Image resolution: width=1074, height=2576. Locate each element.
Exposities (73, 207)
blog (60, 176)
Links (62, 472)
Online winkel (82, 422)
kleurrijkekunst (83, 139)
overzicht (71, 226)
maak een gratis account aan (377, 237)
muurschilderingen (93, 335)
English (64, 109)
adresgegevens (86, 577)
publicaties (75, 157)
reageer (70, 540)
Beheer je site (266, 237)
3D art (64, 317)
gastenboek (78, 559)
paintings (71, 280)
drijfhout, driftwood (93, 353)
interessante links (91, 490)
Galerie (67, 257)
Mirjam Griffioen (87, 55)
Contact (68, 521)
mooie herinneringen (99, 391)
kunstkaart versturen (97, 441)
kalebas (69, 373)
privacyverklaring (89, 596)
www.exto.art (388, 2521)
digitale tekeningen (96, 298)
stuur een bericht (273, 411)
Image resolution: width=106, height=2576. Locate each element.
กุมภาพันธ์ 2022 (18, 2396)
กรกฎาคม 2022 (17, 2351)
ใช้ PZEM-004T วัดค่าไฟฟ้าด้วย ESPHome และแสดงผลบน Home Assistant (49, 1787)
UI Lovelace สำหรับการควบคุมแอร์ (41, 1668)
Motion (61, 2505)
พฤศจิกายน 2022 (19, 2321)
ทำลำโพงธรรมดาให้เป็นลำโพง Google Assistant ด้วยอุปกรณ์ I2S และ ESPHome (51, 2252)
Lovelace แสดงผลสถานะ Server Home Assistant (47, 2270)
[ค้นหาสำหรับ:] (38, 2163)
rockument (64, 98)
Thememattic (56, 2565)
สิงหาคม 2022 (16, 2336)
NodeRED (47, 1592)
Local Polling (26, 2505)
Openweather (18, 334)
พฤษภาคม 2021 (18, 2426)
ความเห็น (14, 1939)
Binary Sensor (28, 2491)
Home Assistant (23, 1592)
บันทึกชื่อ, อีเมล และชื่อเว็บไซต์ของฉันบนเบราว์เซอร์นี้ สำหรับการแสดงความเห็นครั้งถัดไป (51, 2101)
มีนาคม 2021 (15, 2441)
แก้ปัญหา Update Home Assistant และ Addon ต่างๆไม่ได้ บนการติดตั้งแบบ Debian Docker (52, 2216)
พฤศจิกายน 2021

******

> [PROBLEM TO WORK ON]: The whole listing above needs to be reproduced exactly.

> [RESULT OF THIS EXERCISE]:
Image resolution: width=1074, height=2576. Locate each element.
Exposities (73, 207)
blog (60, 176)
Links (62, 472)
Online winkel (82, 422)
kleurrijkekunst (83, 139)
overzicht (71, 226)
maak een gratis account aan (377, 237)
muurschilderingen (93, 335)
English (64, 109)
adresgegevens (86, 577)
publicaties (75, 157)
reageer (70, 540)
Beheer je site (266, 237)
3D art (64, 317)
gastenboek (78, 559)
paintings (71, 280)
drijfhout, driftwood (93, 353)
interessante links (91, 490)
Galerie (67, 257)
Mirjam Griffioen (87, 55)
Contact (68, 521)
mooie herinneringen (99, 391)
kunstkaart versturen (97, 441)
kalebas (69, 373)
privacyverklaring (89, 596)
www.exto.art (388, 2521)
digitale tekeningen (96, 298)
stuur een bericht (273, 411)
Image resolution: width=106, height=2576. Locate each element.
กุมภาพันธ์ 2022 (18, 2396)
กรกฎาคม 2022 (17, 2351)
ใช้ PZEM-004T วัดค่าไฟฟ้าด้วย ESPHome และแสดงผลบน Home Assistant (49, 1787)
UI Lovelace สำหรับการควบคุมแอร์ (41, 1668)
Motion (61, 2505)
พฤศจิกายน 2022 (19, 2321)
ทำลำโพงธรรมดาให้เป็นลำโพง Google Assistant ด้วยอุปกรณ์ I2S และ ESPHome (51, 2252)
Lovelace แสดงผลสถานะ Server Home Assistant (47, 2270)
[ค้นหาสำหรับ:] (38, 2163)
rockument (64, 98)
Thememattic (56, 2565)
สิงหาคม 2022 (16, 2336)
NodeRED (47, 1592)
Local Polling (26, 2505)
Openweather (18, 334)
พฤษภาคม 2021 (18, 2426)
ความเห็น (14, 1939)
Binary Sensor (28, 2491)
Home Assistant (23, 1592)
บันทึกชื่อ, อีเมล และชื่อเว็บไซต์ของฉันบนเบราว์เซอร์นี้ สำหรับการแสดงความเห็นครั้งถัดไป (51, 2101)
มีนาคม 2021 (15, 2441)
แก้ปัญหา Update Home Assistant และ Addon ต่างๆไม่ได้ บนการติดตั้งแบบ Debian Docker (52, 2216)
พฤศจิกายน 2021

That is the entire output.